Stored data entries
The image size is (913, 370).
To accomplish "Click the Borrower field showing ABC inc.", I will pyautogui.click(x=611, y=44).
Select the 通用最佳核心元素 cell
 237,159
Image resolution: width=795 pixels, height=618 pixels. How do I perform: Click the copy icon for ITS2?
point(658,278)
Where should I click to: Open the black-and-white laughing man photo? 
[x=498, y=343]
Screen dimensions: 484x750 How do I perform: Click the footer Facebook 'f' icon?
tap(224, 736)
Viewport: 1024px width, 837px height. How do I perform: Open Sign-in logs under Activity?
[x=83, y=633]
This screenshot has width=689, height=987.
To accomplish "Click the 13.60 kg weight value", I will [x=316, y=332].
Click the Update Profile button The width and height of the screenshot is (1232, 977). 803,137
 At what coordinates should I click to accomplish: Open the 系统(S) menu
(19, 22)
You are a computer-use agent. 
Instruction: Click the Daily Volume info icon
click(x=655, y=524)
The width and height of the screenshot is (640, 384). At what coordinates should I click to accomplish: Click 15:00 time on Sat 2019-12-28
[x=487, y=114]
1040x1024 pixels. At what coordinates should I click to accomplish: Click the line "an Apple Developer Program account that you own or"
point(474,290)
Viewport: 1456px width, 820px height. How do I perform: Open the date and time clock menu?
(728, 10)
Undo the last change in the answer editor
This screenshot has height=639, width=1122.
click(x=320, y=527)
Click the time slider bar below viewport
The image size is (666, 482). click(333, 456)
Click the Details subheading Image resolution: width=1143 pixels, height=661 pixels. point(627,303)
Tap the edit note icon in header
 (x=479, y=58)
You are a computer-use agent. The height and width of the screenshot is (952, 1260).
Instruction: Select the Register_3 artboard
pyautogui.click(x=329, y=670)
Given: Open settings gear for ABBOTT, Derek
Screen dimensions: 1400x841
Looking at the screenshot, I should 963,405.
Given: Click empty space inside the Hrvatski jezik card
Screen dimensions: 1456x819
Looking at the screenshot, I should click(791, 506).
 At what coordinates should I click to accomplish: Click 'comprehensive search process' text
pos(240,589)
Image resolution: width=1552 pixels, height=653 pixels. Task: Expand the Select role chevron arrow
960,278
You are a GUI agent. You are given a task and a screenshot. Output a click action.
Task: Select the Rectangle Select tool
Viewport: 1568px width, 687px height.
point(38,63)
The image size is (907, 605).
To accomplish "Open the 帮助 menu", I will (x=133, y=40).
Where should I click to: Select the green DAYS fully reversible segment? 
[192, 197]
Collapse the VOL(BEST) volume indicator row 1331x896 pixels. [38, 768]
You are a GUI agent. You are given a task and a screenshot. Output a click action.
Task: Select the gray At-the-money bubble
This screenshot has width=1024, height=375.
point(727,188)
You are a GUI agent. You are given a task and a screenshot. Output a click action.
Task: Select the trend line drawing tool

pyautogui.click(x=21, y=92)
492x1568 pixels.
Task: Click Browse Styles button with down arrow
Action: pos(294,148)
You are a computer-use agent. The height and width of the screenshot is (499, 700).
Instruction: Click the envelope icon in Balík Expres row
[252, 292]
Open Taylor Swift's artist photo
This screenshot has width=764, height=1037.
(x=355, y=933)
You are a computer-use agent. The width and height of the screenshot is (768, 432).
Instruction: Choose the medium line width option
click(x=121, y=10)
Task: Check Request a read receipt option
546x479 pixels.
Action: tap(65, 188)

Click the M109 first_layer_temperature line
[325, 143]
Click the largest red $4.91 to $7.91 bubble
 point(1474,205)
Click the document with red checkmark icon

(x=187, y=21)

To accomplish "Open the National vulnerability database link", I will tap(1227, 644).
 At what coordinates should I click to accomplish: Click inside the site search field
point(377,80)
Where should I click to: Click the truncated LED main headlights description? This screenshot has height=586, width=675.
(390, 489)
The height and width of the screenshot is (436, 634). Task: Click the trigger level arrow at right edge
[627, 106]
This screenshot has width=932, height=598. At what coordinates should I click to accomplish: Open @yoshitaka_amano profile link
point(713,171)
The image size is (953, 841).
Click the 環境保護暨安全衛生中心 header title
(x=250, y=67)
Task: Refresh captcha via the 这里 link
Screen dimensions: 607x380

#### What you have to do
Repeat the records. Match them exactly.

#### Result of this exercise
The image size is (913, 370).
To accomplish "Click the Borrower field showing ABC inc.", I will pyautogui.click(x=611, y=44).
Select the 通用最佳核心元素 cell
 237,159
Image resolution: width=795 pixels, height=618 pixels. How do I perform: Click the copy icon for ITS2?
point(658,278)
Where should I click to: Open the black-and-white laughing man photo? 
[x=498, y=343]
Screen dimensions: 484x750 How do I perform: Click the footer Facebook 'f' icon?
tap(224, 736)
Viewport: 1024px width, 837px height. How do I perform: Open Sign-in logs under Activity?
[x=83, y=633]
This screenshot has width=689, height=987.
To accomplish "Click the 13.60 kg weight value", I will [x=316, y=332].
Click the Update Profile button The width and height of the screenshot is (1232, 977). 803,137
 At what coordinates should I click to accomplish: Open the 系统(S) menu
(19, 22)
You are a computer-use agent. 
Instruction: Click the Daily Volume info icon
click(x=655, y=524)
The width and height of the screenshot is (640, 384). At what coordinates should I click to accomplish: Click 15:00 time on Sat 2019-12-28
[x=487, y=114]
1040x1024 pixels. At what coordinates should I click to accomplish: Click the line "an Apple Developer Program account that you own or"
point(474,290)
Viewport: 1456px width, 820px height. How do I perform: Open the date and time clock menu?
(728, 10)
Undo the last change in the answer editor
This screenshot has height=639, width=1122.
click(x=320, y=527)
Click the time slider bar below viewport
The image size is (666, 482). click(333, 456)
Click the Details subheading Image resolution: width=1143 pixels, height=661 pixels. point(627,303)
Tap the edit note icon in header
 (x=479, y=58)
You are a computer-use agent. The height and width of the screenshot is (952, 1260).
Instruction: Select the Register_3 artboard
pyautogui.click(x=329, y=670)
Given: Open settings gear for ABBOTT, Derek
Screen dimensions: 1400x841
Looking at the screenshot, I should 963,405.
Given: Click empty space inside the Hrvatski jezik card
Screen dimensions: 1456x819
Looking at the screenshot, I should click(791, 506).
 At what coordinates should I click to accomplish: Click 'comprehensive search process' text
pos(240,589)
Image resolution: width=1552 pixels, height=653 pixels. Task: Expand the Select role chevron arrow
960,278
You are a GUI agent. You are given a task and a screenshot. Output a click action.
Task: Select the Rectangle Select tool
Viewport: 1568px width, 687px height.
point(38,63)
The image size is (907, 605).
To accomplish "Open the 帮助 menu", I will (x=133, y=40).
Where should I click to: Select the green DAYS fully reversible segment? 
[192, 197]
Collapse the VOL(BEST) volume indicator row 1331x896 pixels. [38, 768]
You are a GUI agent. You are given a task and a screenshot. Output a click action.
Task: Select the gray At-the-money bubble
This screenshot has width=1024, height=375.
point(727,188)
You are a GUI agent. You are given a task and a screenshot. Output a click action.
Task: Select the trend line drawing tool

pyautogui.click(x=21, y=92)
492x1568 pixels.
Task: Click Browse Styles button with down arrow
Action: pos(294,148)
You are a computer-use agent. The height and width of the screenshot is (499, 700).
Instruction: Click the envelope icon in Balík Expres row
[252, 292]
Open Taylor Swift's artist photo
This screenshot has width=764, height=1037.
(x=355, y=933)
You are a computer-use agent. The width and height of the screenshot is (768, 432).
Instruction: Choose the medium line width option
click(x=121, y=10)
Task: Check Request a read receipt option
546x479 pixels.
Action: tap(65, 188)

Click the M109 first_layer_temperature line
[325, 143]
Click the largest red $4.91 to $7.91 bubble
 point(1474,205)
Click the document with red checkmark icon

(x=187, y=21)

To accomplish "Open the National vulnerability database link", I will tap(1227, 644).
 At what coordinates should I click to accomplish: Click inside the site search field
point(377,80)
Where should I click to: Click the truncated LED main headlights description? This screenshot has height=586, width=675.
(390, 489)
The height and width of the screenshot is (436, 634). Task: Click the trigger level arrow at right edge
[627, 106]
This screenshot has width=932, height=598. At what coordinates should I click to accomplish: Open @yoshitaka_amano profile link
point(713,171)
The image size is (953, 841).
Click the 環境保護暨安全衛生中心 header title
(x=250, y=67)
Task: Refresh captcha via the 这里 link
Screen dimensions: 607x380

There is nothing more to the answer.